EXTRACT:
--- START ---

How to stave off recession? San Diego lawmakers weigh in

Portraits of Reps. Darrell Issa, Sara Jacobs, Scott Peters and Juan Vargas
Reps. Darrell Issa, Sara Jacobs, Scott Peters and Juan Vargas gave appraisals of the economy and what to do about it at a congressional luncheon.
(The San Diego Union-Tribune, Associated Press)

Is the U.S. headed toward a recession? Are we already in one? San Diego lawmakers gave varied appraisals of the economy, and what to do about it, at a congressional luncheon hosted by the San Diego Regional Chamber of Commerce this week.

Reps. Darrell Issa, Scott Peters, Sara Jacobs and Juan Vargas fielded questions from the chamber and attendees on topics including the economy, cross-border commerce and partisan conflict. Rep. Mike Levin, D-San Juan Capistrano, did not attend.

Although an audience poll at the Monday event found an overwhelming majority considered a recession very or extremely likely over the next year and a half, Jacobs, D-San Diego, pushed back, saying key economic indicators including job growth and unemployment levels are headed in the right direction.

“I am a perpetual optimist, and although I do think there are some concerning things we’re seeing right now, I actually think that over a year we’re going to see an increase in growth,” she said. “I’m going to bet on American small businesses and workers, and I think we’re going to be okay.”

Peters, D-San Diego, was “unsure” whether to expect a recession but said a downturn could result from COVID-19’s economic disruption. “We’ve come out of a pandemic that’s a once-in-a-century event. You’ve got to expect that it might be difficult,” he said.

He said those hardships could be relieved by federal spending on energy security, climate action and prescription-drug affordability in Senate Democrats’ compromise inflation-fighting bill, calling it the “Build Back Better Better Act,” referring to a previous, more ambitious but unsuccessful version of the legislation. The new bill includes a fraction of its predecessor’s nearly $2 trillion in spending but has key Senate support.

Vargas, D-San Diego, said he thinks a recession is likely, but he attributed that to normal boom-and-bust economic cycles he expects to resolve quickly.

“I think we’re in a much better situation than we were in 2008, because we don’t have the type of bubble that we had there in the housing industry,” Vargas said. “I don’t think we’re going to go into a deep recession.”

Issa, R-Bonsall, the only Republican in the San Diego delegation, said the U.S. is in a recession already. “The question is, how do we get out of this?” He argued for fixing supply chain problems and encouraging the Federal Reserve to hike interest rates in a controlled manner.

Legislators also discussed lengthy delays for border crossings, which the San Diego Association of Governments has estimated cost the U.S. and Mexico billions of dollars per year.

--- END ---

EXCERPTED DATA:

--- START ---

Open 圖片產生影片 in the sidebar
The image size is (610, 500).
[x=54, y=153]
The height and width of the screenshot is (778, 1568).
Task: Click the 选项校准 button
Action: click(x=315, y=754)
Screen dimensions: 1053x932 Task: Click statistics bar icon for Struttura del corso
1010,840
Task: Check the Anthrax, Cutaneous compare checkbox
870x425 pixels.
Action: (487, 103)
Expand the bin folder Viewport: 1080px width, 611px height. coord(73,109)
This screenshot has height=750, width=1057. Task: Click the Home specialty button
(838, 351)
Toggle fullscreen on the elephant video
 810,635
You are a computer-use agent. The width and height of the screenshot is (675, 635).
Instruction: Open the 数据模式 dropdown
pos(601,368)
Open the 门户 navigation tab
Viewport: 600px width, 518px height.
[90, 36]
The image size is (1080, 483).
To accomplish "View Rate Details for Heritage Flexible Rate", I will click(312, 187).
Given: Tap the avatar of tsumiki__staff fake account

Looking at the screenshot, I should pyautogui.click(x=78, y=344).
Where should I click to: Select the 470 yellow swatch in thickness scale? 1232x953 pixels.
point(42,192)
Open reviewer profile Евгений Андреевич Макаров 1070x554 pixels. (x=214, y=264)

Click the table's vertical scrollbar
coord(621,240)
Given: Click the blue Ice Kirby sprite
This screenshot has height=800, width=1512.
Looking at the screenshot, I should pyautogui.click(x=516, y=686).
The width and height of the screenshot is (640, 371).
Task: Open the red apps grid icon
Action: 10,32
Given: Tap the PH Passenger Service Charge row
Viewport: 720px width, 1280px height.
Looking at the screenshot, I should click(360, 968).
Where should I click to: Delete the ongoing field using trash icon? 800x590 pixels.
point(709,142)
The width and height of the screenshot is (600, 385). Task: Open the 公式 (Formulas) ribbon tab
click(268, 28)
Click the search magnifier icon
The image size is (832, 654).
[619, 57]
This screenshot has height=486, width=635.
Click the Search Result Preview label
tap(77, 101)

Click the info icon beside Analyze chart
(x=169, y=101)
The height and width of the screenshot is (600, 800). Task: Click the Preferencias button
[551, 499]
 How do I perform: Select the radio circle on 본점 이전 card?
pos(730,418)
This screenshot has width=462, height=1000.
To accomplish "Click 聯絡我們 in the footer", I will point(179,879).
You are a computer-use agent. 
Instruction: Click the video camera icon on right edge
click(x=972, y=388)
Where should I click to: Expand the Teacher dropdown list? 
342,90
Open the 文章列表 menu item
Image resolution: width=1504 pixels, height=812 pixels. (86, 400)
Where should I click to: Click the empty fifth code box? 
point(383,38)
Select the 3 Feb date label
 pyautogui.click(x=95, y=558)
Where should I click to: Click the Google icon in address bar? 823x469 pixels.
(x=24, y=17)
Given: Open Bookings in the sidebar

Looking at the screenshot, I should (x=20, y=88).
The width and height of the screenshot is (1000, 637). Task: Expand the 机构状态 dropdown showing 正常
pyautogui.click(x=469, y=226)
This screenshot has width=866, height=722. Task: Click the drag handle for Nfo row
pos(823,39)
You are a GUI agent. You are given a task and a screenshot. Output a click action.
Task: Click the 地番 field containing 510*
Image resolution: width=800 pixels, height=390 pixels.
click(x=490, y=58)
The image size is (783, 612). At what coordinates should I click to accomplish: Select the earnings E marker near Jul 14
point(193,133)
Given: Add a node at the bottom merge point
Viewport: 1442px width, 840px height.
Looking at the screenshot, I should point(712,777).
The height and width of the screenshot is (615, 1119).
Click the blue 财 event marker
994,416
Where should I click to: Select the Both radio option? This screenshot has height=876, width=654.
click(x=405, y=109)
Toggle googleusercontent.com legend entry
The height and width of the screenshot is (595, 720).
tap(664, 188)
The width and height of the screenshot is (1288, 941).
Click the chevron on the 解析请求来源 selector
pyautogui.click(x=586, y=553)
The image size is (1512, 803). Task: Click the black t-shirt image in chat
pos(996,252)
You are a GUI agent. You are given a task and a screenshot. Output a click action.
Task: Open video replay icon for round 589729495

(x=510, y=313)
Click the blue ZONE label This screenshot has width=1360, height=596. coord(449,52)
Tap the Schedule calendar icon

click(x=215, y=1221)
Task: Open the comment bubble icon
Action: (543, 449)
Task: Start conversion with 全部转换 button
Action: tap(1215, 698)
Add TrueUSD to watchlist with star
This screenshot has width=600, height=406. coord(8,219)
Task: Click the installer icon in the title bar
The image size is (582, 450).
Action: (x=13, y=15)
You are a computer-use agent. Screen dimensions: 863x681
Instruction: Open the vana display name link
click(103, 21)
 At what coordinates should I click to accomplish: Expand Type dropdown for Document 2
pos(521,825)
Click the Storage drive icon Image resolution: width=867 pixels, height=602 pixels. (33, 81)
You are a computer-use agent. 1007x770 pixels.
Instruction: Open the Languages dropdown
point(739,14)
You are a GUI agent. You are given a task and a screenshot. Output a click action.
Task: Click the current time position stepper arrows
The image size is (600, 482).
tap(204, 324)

--- END ---

WORK INSTRUCTION 1: According to the article on San Diego lawmakers and the recession, which member of Congress did not attend the luncheon?
WORK INSTRUCTION 2: Name every member of Congress who fielded questions at the luncheon in the article on San Diego lawmakers and the recession.
WORK INSTRUCTION 3: Write the next part of the article on San Diego lawmakers and the recession, picking up after its last paragraph.

FINAL ANSWER 1: Rep. Mike Levin, D-San Juan Capistrano, did not attend.

FINAL ANSWER 2: Darrell Issa, Scott Peters, Sara Jacobs, Juan Vargas

FINAL ANSWER 3:
Vargas said the delegation and local organizations have successfully gained federal funding for border infrastructure but need workers to manage crossings. “What’s been harder is to get the staffing, and we haven’t been able to get through that,” he said.

The members of Congress also addressed the role of child care access in economic recovery, noting the barrier to employment that child care shortages pose.

“If we’re ever really going to get to full workforce participation, we need to make sure that families have access to the child care that meets their needs,” Jacobs said.

She noted that San Diego County received $1 million in federal child care funding last year and an additional $4 million this year, but she said “piecemeal federal funding” won’t ensure access to affordable, high-quality child care without larger, nationwide investments.

The San Diego Union-Tribune is looking to interview families who have struggled to find or pay for child care

Issa argued against federal child care subsidies, maintaining that the costs of such programs could ultimately make care more expensive. Peters said he supports child tax credits that could free up funds for families to pay for child care or other needs.

Audience members also asked whether the partisan vitriol in Congress is as bad as it appears, and how lawmakers can bridge those divisions.

Peters said he thinks Americans are eager for Congress to work together.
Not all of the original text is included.